Content starts

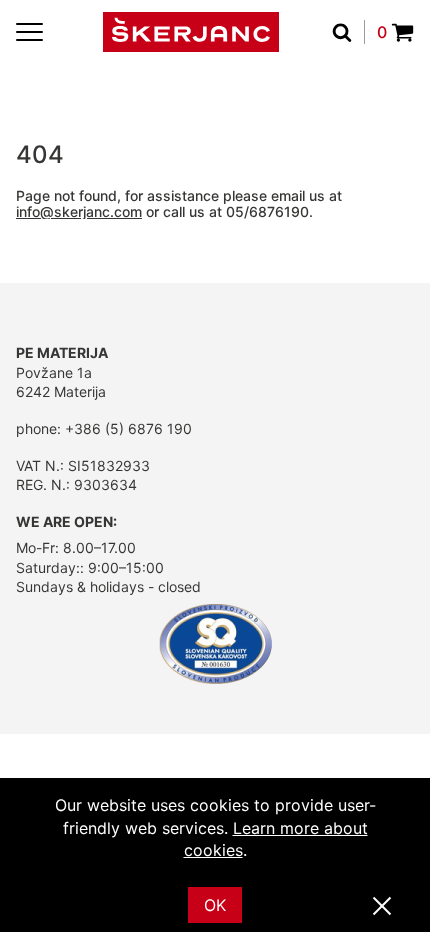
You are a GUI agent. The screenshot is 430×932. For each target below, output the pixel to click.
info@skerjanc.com (79, 211)
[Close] (382, 907)
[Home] (191, 32)
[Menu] (29, 32)
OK (215, 905)
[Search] (348, 32)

Content ends

◆ Task prompt ◆
Print out the entries once more, unchanged. No pictures.

◆ Output for this task ◆
You are a GUI agent. The screenshot is 430×932. For each target below, output the pixel to click.
info@skerjanc.com (79, 211)
[Close] (382, 907)
[Home] (191, 32)
[Menu] (29, 32)
OK (215, 905)
[Search] (348, 32)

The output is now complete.